DATA FOR THIS TASK:
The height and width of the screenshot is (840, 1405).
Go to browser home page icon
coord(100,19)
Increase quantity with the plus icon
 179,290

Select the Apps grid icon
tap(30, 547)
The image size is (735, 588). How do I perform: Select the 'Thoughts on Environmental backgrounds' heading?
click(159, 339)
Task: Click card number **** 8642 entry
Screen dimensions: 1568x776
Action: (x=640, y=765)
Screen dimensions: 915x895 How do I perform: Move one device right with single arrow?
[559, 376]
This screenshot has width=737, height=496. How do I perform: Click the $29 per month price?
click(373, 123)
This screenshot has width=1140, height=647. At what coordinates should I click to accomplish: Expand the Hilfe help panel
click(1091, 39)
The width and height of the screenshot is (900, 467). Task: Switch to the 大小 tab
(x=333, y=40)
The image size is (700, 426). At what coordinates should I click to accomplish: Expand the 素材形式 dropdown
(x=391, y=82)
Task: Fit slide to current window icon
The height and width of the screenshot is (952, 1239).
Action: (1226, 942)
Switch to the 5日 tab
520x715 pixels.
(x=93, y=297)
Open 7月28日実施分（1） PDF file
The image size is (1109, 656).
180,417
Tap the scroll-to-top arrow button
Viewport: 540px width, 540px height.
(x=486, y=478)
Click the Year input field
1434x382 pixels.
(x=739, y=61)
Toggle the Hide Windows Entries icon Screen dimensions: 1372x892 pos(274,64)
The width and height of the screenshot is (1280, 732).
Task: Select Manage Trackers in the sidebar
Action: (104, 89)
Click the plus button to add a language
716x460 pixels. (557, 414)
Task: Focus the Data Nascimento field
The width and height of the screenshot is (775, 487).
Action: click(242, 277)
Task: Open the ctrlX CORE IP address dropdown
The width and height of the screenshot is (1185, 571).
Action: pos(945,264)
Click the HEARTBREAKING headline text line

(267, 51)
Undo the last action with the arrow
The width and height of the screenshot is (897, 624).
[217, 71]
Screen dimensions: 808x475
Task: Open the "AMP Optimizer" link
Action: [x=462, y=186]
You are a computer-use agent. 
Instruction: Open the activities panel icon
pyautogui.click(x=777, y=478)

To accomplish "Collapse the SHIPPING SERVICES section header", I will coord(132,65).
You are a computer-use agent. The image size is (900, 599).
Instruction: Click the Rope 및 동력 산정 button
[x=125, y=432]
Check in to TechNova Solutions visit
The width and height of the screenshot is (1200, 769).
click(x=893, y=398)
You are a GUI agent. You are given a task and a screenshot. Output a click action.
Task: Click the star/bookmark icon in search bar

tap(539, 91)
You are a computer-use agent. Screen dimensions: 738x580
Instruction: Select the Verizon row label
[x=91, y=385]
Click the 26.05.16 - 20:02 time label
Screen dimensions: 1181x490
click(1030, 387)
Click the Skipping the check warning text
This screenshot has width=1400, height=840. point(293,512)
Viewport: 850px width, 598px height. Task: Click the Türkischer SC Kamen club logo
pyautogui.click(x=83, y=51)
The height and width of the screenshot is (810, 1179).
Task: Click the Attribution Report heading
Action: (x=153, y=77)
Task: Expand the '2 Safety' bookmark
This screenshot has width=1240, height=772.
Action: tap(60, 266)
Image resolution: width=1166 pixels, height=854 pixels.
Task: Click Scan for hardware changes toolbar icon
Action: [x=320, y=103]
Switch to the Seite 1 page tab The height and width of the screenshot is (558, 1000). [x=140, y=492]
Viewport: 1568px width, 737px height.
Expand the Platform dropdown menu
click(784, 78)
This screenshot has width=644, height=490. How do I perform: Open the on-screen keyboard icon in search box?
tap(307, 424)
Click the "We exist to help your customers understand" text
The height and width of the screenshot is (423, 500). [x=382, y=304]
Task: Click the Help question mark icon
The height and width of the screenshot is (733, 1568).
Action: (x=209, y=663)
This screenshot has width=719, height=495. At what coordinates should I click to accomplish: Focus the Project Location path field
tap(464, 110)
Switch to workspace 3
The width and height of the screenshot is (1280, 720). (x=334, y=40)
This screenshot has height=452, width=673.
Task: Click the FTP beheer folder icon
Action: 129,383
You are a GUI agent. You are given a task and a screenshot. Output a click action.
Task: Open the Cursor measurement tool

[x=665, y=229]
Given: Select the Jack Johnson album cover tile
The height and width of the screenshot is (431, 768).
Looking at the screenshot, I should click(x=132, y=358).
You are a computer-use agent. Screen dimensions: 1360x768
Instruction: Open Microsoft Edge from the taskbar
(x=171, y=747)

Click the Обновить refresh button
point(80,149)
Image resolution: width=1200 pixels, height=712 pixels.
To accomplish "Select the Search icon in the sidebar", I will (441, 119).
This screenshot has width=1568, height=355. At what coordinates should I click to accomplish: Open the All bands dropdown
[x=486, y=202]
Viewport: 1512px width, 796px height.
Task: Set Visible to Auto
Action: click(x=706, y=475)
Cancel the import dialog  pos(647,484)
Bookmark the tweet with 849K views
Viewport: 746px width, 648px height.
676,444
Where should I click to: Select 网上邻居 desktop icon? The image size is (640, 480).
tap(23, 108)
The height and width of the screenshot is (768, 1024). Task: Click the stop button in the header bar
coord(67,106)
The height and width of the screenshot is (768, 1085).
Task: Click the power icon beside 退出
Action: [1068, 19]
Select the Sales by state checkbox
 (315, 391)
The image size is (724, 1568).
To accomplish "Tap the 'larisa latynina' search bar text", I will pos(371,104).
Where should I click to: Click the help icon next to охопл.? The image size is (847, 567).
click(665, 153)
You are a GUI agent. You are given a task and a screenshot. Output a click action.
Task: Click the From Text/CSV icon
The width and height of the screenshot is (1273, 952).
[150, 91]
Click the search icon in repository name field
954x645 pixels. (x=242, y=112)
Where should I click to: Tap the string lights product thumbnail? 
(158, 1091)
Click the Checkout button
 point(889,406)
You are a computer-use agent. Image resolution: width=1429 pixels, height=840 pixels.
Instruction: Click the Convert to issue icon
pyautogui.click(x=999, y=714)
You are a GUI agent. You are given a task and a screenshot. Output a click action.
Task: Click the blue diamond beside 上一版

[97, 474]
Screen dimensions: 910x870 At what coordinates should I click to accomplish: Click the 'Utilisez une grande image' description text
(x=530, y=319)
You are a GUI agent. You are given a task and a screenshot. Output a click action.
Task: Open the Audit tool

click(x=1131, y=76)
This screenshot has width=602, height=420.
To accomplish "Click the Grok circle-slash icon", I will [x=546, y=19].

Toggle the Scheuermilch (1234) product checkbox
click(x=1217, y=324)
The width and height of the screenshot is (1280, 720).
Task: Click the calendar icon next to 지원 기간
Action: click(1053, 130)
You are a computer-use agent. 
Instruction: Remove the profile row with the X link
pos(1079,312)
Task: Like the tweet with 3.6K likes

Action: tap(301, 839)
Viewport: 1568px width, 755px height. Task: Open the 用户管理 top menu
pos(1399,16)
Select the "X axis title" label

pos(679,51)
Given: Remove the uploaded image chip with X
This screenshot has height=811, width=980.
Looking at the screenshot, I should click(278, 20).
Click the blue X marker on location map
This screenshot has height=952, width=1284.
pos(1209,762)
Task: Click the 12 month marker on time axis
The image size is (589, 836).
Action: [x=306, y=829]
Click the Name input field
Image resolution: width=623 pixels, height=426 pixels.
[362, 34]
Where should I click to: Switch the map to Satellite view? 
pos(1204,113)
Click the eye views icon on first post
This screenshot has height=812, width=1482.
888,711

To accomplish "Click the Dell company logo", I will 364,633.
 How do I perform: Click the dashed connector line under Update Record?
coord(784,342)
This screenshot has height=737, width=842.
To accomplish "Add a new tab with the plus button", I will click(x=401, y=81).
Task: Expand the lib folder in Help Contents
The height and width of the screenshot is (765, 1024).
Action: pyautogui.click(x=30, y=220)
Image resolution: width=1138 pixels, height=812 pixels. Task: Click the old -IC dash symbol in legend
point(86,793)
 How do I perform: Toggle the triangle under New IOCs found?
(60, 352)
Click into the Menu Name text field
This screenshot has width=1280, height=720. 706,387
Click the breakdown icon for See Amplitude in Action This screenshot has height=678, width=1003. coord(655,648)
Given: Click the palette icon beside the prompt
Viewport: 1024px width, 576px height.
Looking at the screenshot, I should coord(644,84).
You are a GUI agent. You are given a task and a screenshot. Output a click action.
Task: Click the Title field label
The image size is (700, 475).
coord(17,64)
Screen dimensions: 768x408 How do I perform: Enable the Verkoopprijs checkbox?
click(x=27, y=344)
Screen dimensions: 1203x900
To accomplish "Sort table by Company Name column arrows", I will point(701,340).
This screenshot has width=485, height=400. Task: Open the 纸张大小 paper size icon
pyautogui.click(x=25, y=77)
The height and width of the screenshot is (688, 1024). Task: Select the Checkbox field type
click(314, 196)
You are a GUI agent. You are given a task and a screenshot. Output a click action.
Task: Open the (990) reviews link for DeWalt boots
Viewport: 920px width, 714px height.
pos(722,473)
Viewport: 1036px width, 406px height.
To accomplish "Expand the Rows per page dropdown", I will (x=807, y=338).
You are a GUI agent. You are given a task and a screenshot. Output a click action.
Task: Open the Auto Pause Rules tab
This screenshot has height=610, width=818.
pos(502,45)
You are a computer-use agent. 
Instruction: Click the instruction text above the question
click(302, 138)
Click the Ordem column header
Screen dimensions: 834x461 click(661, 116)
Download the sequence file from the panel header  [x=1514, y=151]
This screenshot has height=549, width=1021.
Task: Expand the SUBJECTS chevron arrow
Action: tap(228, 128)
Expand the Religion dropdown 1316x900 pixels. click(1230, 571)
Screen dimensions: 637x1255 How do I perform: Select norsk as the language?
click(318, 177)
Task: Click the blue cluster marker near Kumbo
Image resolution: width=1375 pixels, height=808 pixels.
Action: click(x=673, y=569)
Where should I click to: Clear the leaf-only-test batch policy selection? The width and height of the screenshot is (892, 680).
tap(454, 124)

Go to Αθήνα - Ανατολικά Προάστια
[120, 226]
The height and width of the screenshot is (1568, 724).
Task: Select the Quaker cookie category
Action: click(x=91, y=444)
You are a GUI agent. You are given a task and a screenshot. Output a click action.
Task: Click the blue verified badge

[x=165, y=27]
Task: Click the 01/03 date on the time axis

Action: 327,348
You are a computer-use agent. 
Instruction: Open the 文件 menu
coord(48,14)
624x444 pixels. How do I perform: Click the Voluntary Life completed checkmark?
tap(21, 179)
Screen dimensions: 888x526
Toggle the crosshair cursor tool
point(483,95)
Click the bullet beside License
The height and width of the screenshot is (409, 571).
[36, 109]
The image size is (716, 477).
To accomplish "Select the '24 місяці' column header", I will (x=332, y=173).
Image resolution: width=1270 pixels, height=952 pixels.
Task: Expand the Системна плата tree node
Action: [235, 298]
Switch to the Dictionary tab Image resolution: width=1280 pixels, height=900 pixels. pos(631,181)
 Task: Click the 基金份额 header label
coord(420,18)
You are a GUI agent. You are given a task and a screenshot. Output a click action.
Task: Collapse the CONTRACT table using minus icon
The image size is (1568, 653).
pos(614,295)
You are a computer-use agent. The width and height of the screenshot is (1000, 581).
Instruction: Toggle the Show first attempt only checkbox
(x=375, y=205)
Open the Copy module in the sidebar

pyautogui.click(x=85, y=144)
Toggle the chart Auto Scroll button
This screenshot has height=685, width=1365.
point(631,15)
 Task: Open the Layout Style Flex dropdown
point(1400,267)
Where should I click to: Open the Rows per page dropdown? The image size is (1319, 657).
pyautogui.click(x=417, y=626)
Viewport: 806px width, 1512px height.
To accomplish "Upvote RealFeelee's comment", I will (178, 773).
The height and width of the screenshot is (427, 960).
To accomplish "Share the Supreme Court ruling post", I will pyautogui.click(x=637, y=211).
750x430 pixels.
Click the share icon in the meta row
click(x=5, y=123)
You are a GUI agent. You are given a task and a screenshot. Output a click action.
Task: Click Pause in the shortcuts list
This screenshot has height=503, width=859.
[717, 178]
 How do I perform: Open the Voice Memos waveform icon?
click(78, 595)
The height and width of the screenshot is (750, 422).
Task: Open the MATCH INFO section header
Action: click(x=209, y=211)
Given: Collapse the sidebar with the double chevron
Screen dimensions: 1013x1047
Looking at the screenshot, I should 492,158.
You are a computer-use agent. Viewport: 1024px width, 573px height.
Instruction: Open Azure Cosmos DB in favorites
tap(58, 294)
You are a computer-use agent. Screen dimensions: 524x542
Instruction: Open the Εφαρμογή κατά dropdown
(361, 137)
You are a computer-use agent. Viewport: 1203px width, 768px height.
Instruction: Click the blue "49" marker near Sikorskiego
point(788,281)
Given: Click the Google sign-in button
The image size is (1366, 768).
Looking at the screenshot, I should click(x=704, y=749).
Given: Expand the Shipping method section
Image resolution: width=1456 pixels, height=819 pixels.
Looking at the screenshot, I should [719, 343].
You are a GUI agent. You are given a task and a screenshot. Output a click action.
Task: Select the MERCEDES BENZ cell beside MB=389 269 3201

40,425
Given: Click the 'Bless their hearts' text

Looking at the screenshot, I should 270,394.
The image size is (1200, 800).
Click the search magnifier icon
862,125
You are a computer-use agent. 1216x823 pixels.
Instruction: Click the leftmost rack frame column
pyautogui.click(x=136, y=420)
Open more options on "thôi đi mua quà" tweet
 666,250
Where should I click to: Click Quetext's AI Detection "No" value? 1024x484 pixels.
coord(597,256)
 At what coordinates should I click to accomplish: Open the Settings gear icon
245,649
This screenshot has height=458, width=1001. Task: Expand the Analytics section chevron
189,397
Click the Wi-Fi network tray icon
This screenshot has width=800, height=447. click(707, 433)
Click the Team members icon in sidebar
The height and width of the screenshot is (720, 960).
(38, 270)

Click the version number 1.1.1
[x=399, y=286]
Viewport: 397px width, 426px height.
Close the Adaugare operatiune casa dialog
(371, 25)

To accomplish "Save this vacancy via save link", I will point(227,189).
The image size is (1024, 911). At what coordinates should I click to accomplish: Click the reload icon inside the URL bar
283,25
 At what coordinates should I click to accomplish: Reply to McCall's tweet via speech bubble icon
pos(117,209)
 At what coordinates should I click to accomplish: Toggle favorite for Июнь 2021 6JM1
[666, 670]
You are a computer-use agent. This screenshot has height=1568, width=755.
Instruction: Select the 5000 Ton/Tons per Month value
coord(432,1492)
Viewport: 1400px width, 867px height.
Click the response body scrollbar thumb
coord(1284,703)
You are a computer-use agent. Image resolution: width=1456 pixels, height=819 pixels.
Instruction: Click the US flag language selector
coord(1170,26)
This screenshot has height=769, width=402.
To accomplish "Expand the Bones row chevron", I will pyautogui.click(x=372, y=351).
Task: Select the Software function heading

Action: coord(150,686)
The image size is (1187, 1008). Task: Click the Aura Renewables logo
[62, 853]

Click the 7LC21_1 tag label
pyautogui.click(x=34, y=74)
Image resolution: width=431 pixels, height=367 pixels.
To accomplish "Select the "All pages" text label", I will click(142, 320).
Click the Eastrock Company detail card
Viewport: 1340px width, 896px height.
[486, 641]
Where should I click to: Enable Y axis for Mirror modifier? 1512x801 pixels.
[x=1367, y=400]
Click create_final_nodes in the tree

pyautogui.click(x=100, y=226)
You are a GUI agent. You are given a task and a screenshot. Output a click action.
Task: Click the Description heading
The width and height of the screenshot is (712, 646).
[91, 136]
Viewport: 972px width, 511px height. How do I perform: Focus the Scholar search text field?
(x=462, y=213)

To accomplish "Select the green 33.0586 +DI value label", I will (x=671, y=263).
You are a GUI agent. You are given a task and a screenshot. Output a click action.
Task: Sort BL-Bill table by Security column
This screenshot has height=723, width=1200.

EXERCISE INSTRUCTIONS:
An exact copy of the lines above between the line holding "Viewport: 540px width, 540px height." and the line holding "Viewport: 1568px width, 737px height.", inclusive, is the whole answer.

FINAL ANSWER:
Viewport: 540px width, 540px height.
(x=486, y=478)
Click the Year input field
1434x382 pixels.
(x=739, y=61)
Toggle the Hide Windows Entries icon Screen dimensions: 1372x892 pos(274,64)
The width and height of the screenshot is (1280, 732).
Task: Select Manage Trackers in the sidebar
Action: (104, 89)
Click the plus button to add a language
716x460 pixels. (557, 414)
Task: Focus the Data Nascimento field
The width and height of the screenshot is (775, 487).
Action: click(242, 277)
Task: Open the ctrlX CORE IP address dropdown
The width and height of the screenshot is (1185, 571).
Action: pos(945,264)
Click the HEARTBREAKING headline text line

(267, 51)
Undo the last action with the arrow
The width and height of the screenshot is (897, 624).
[217, 71]
Screen dimensions: 808x475
Task: Open the "AMP Optimizer" link
Action: [x=462, y=186]
You are a computer-use agent. 
Instruction: Open the activities panel icon
pyautogui.click(x=777, y=478)

To accomplish "Collapse the SHIPPING SERVICES section header", I will coord(132,65).
You are a computer-use agent. The image size is (900, 599).
Instruction: Click the Rope 및 동력 산정 button
[x=125, y=432]
Check in to TechNova Solutions visit
The width and height of the screenshot is (1200, 769).
click(x=893, y=398)
You are a GUI agent. You are given a task and a screenshot. Output a click action.
Task: Click the star/bookmark icon in search bar

tap(539, 91)
You are a computer-use agent. Screen dimensions: 738x580
Instruction: Select the Verizon row label
[x=91, y=385]
Click the 26.05.16 - 20:02 time label
Screen dimensions: 1181x490
click(1030, 387)
Click the Skipping the check warning text
This screenshot has width=1400, height=840. point(293,512)
Viewport: 850px width, 598px height. Task: Click the Türkischer SC Kamen club logo
pyautogui.click(x=83, y=51)
The height and width of the screenshot is (810, 1179).
Task: Click the Attribution Report heading
Action: (x=153, y=77)
Task: Expand the '2 Safety' bookmark
This screenshot has width=1240, height=772.
Action: tap(60, 266)
Image resolution: width=1166 pixels, height=854 pixels.
Task: Click Scan for hardware changes toolbar icon
Action: [x=320, y=103]
Switch to the Seite 1 page tab The height and width of the screenshot is (558, 1000). [x=140, y=492]
Viewport: 1568px width, 737px height.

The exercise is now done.